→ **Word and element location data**
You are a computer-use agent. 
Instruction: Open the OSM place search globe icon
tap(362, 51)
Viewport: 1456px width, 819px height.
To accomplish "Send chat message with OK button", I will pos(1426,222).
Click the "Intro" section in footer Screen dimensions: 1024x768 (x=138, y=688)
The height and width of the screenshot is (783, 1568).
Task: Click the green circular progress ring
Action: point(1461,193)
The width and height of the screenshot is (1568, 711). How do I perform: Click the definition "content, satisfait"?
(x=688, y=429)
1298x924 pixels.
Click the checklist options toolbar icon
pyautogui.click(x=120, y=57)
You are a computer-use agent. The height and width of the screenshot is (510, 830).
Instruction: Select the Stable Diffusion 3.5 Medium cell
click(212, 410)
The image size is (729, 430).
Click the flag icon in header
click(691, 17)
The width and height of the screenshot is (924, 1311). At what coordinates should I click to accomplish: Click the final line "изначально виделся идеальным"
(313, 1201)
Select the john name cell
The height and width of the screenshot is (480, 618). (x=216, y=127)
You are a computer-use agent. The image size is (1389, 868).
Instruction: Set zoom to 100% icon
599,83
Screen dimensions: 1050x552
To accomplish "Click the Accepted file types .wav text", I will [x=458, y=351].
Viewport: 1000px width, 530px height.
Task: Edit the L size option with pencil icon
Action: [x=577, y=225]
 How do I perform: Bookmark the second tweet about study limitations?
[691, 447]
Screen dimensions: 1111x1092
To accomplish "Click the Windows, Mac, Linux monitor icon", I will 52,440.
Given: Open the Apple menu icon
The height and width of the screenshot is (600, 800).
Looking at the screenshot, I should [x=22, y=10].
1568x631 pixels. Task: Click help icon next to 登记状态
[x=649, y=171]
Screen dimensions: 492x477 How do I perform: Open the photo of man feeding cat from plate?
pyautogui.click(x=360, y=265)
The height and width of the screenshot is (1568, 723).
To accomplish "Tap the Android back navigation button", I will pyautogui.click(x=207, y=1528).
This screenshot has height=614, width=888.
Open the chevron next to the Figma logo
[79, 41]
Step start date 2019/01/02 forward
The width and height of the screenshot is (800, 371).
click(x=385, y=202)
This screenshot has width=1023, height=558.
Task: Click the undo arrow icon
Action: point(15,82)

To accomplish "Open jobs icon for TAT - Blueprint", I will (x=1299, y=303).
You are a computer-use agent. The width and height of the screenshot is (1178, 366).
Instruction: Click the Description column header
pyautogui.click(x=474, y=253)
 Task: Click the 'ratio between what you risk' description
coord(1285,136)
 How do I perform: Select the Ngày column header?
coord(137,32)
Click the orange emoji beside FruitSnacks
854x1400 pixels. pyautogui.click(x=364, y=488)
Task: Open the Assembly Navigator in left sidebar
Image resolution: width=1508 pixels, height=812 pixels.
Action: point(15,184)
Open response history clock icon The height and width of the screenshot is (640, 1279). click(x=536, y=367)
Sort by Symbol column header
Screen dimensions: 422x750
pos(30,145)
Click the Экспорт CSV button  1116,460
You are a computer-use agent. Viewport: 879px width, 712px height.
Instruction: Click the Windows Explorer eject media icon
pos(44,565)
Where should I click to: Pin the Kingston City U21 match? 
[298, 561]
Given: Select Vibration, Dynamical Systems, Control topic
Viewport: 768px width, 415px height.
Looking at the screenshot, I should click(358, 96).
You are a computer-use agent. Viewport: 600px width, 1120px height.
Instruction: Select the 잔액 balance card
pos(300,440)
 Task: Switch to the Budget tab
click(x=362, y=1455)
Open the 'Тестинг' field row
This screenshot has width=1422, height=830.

→ **WHAT YOU HAVE TO DO**
Could you rewrite all the records above as a numbered list, one line per item, skipping any blank lines?

→ **RESPONSE BELOW**
1. You are a computer-use agent. 
2. Instruction: Open the OSM place search globe icon
3. tap(362, 51)
4. Viewport: 1456px width, 819px height.
5. To accomplish "Send chat message with OK button", I will pos(1426,222).
6. Click the "Intro" section in footer Screen dimensions: 1024x768 (x=138, y=688)
7. The height and width of the screenshot is (783, 1568).
8. Task: Click the green circular progress ring
9. Action: point(1461,193)
10. The width and height of the screenshot is (1568, 711). How do I perform: Click the definition "content, satisfait"?
11. (x=688, y=429)
12. 1298x924 pixels.
13. Click the checklist options toolbar icon
14. pyautogui.click(x=120, y=57)
15. You are a computer-use agent. The height and width of the screenshot is (510, 830).
16. Instruction: Select the Stable Diffusion 3.5 Medium cell
17. click(212, 410)
18. The image size is (729, 430).
19. Click the flag icon in header
20. click(691, 17)
21. The width and height of the screenshot is (924, 1311). At what coordinates should I click to accomplish: Click the final line "изначально виделся идеальным"
22. (313, 1201)
23. Select the john name cell
24. The height and width of the screenshot is (480, 618). (x=216, y=127)
25. You are a computer-use agent. The image size is (1389, 868).
26. Instruction: Set zoom to 100% icon
27. 599,83
28. Screen dimensions: 1050x552
29. To accomplish "Click the Accepted file types .wav text", I will [x=458, y=351].
30. Viewport: 1000px width, 530px height.
31. Task: Edit the L size option with pencil icon
32. Action: [x=577, y=225]
33.  How do I perform: Bookmark the second tweet about study limitations?
34. [691, 447]
35. Screen dimensions: 1111x1092
36. To accomplish "Click the Windows, Mac, Linux monitor icon", I will 52,440.
37. Given: Open the Apple menu icon
38. The height and width of the screenshot is (600, 800).
39. Looking at the screenshot, I should [x=22, y=10].
40. 1568x631 pixels. Task: Click help icon next to 登记状态
41. [x=649, y=171]
42. Screen dimensions: 492x477 How do I perform: Open the photo of man feeding cat from plate?
43. pyautogui.click(x=360, y=265)
44. The height and width of the screenshot is (1568, 723).
45. To accomplish "Tap the Android back navigation button", I will pyautogui.click(x=207, y=1528).
46. This screenshot has height=614, width=888.
47. Open the chevron next to the Figma logo
48. [79, 41]
49. Step start date 2019/01/02 forward
50. The width and height of the screenshot is (800, 371).
51. click(x=385, y=202)
52. This screenshot has width=1023, height=558.
53. Task: Click the undo arrow icon
54. Action: point(15,82)
55. To accomplish "Open jobs icon for TAT - Blueprint", I will (x=1299, y=303).
56. You are a computer-use agent. The width and height of the screenshot is (1178, 366).
57. Instruction: Click the Description column header
58. pyautogui.click(x=474, y=253)
59.  Task: Click the 'ratio between what you risk' description
60. coord(1285,136)
61.  How do I perform: Select the Ngày column header?
62. coord(137,32)
63. Click the orange emoji beside FruitSnacks
64. 854x1400 pixels. pyautogui.click(x=364, y=488)
65. Task: Open the Assembly Navigator in left sidebar
66. Image resolution: width=1508 pixels, height=812 pixels.
67. Action: point(15,184)
68. Open response history clock icon The height and width of the screenshot is (640, 1279). click(x=536, y=367)
69. Sort by Symbol column header
70. Screen dimensions: 422x750
71. pos(30,145)
72. Click the Экспорт CSV button  1116,460
73. You are a computer-use agent. Viewport: 879px width, 712px height.
74. Instruction: Click the Windows Explorer eject media icon
75. pos(44,565)
76. Where should I click to: Pin the Kingston City U21 match? 
77. [298, 561]
78. Given: Select Vibration, Dynamical Systems, Control topic
79. Viewport: 768px width, 415px height.
80. Looking at the screenshot, I should click(358, 96).
81. You are a computer-use agent. Viewport: 600px width, 1120px height.
82. Instruction: Select the 잔액 balance card
83. pos(300,440)
84.  Task: Switch to the Budget tab
85. click(x=362, y=1455)
86. Open the 'Тестинг' field row
87. This screenshot has width=1422, height=830.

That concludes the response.